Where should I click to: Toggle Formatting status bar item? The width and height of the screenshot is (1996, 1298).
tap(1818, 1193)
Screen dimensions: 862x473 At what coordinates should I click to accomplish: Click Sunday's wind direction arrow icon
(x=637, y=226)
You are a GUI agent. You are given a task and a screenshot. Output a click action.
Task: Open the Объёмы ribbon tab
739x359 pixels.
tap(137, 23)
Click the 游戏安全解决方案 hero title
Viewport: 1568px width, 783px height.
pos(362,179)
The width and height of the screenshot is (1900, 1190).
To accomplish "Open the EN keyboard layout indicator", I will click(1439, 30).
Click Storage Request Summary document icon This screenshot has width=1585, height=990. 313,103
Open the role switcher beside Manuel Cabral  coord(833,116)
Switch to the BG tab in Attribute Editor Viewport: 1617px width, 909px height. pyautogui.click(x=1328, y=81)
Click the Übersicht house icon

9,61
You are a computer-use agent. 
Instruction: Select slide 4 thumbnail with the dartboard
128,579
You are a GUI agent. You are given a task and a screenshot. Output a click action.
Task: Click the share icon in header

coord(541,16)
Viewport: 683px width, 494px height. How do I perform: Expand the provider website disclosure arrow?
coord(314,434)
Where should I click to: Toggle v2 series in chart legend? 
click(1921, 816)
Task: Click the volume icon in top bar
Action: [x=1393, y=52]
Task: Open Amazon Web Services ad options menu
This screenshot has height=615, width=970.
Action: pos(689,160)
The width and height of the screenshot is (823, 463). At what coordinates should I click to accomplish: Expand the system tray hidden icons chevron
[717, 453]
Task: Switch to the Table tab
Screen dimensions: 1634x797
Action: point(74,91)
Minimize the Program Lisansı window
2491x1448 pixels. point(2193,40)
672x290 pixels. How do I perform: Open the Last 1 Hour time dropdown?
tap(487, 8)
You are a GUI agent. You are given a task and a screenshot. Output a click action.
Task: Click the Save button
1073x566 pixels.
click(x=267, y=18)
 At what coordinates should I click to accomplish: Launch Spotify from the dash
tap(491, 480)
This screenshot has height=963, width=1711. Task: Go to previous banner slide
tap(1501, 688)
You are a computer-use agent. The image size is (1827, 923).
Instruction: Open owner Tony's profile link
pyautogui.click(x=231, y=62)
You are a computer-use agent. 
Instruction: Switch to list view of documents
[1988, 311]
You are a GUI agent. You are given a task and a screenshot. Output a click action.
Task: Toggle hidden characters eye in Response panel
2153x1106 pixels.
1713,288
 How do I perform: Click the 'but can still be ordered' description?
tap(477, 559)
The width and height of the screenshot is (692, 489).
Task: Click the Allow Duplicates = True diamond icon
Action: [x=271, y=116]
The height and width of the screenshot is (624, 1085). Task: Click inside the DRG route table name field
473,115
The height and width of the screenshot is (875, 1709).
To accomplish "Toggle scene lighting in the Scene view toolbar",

** Exercise aim **
Exactly the lines from the one containing "2153x1106 pixels." through the end of the records should be reproduced, and no others.

** Response below **
2153x1106 pixels.
1713,288
 How do I perform: Click the 'but can still be ordered' description?
tap(477, 559)
The width and height of the screenshot is (692, 489).
Task: Click the Allow Duplicates = True diamond icon
Action: [x=271, y=116]
The height and width of the screenshot is (624, 1085). Task: Click inside the DRG route table name field
473,115
The height and width of the screenshot is (875, 1709).
To accomplish "Toggle scene lighting in the Scene view toolbar",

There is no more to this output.